___ DATA UNDER STUDY

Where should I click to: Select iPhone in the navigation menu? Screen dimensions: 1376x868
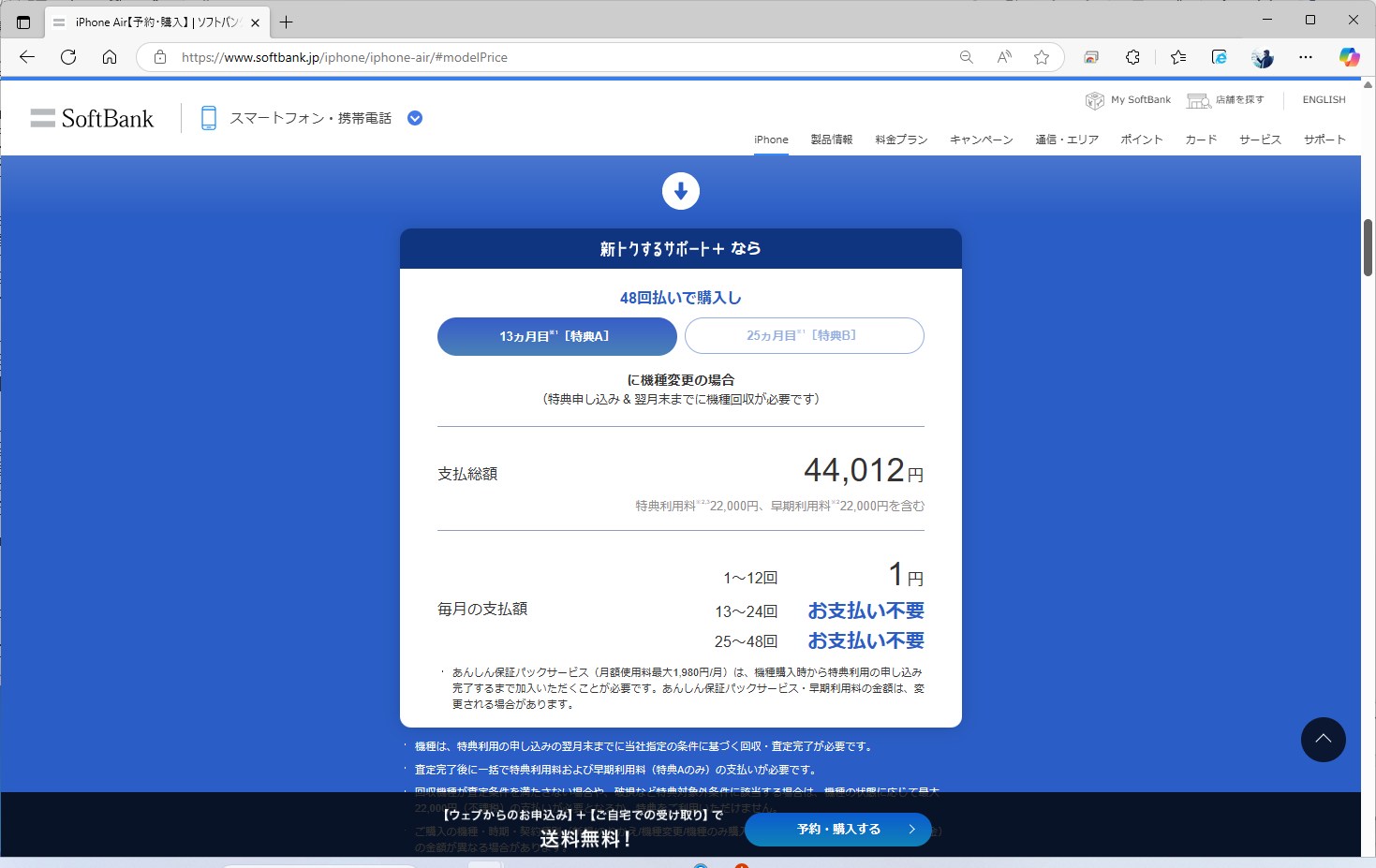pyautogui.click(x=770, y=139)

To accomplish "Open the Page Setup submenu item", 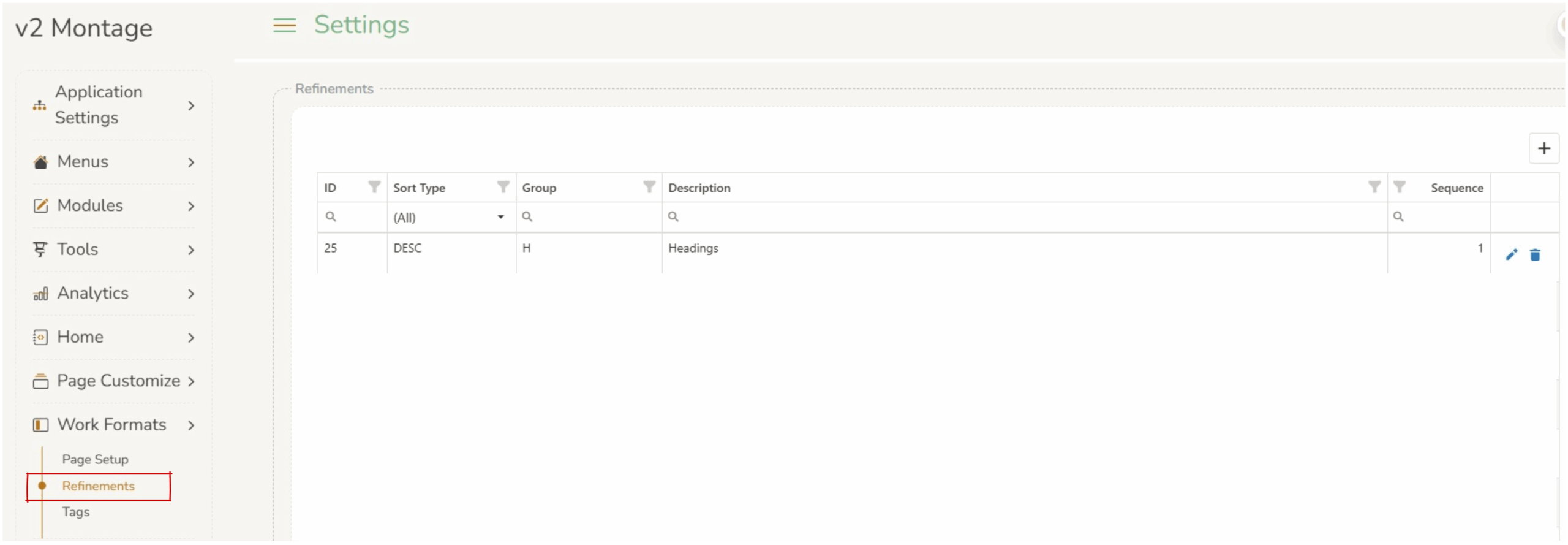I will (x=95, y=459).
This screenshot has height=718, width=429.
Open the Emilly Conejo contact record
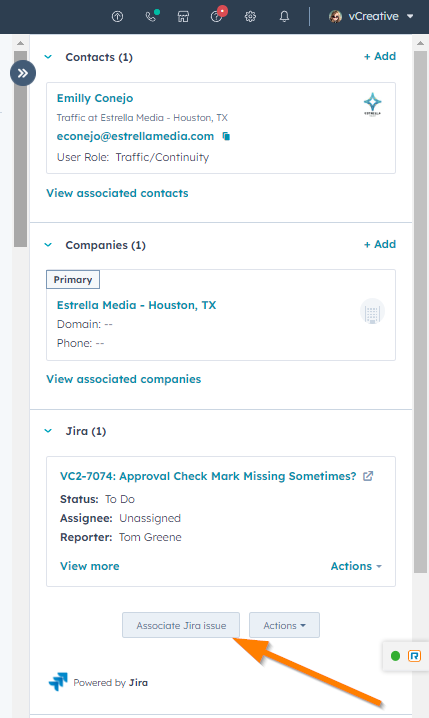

______

=== WORK TO BE COMPLETED ===
Each line from the one with "This screenshot has height=718, width=429." to the final line of the data above is to be printed exactly; no picture should appear in the copy.

=== SOLUTION ===
This screenshot has height=718, width=429.
Open the Emilly Conejo contact record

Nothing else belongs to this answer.